National Council of Nigeria and The Cameroons

National Council Of Nigeria And The Cameroons

National Council of Nigeria and the Cameroons (NCNC), was a Nigerian political party from 1944 to 1966. The name included 'Cameroons' because Cameroon had become an administrative part of Nigeria in 1945. Cameroon had been a colonial territory of Germany. Following the defeat of Germany and its allies in World War II, the United Nations confiscated the territories under the administration of Germany before World War II. These territories were then given to various victor countries to administer them in trust for the UN until they were mature for political independence. They were then called Trust Territories. That was how Cameroon was taken from Germany and handed over to Britain. When Nigeria was preparing for the 1960 political independence, the people of southern Cameroon were consulted in a plebiscite on whether to go with Nigeria to independence or join up with the French Cameroon.

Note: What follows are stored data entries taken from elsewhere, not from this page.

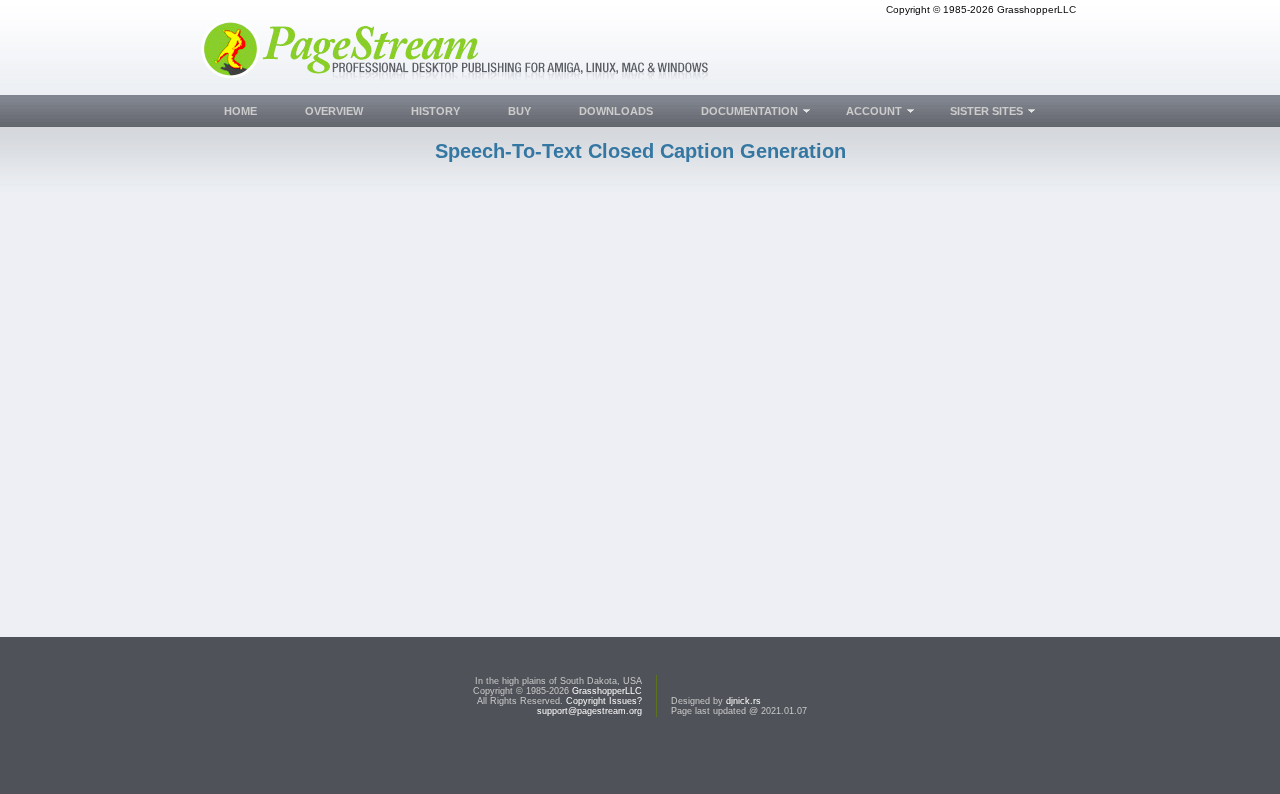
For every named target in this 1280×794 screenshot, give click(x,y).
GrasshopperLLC (607, 691)
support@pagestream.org (589, 711)
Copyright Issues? (604, 701)
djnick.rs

The people opted for unification with the French Cameroon. Thus, NCNC became National Council of Nigerian Citizens in 1959. The party was formed in 1944 by Dr. Nnamdi Azikiwe and Herbert Macaulay. Herbert Macaulay was its first president, while Azikiwe was its first secretary. However, in general, it was made up of a rather long list of nationalist parties, cultural associations, and labor movements that joined to form NCNC. The party at the time was the second to take a concerted effort to create a true nationalist party. It embraced different sets of groups from the religious, to tribal and to trade groups with the exception of a few notable ones such as the Egbe Omo Oduduwa and early on the Nigerian Union of Teachers. The party is considered to be the third prominent political party formed in Nigeria after a Lagos-based party, the Nigerian National Democratic Party and the Nigerian Youth Movement.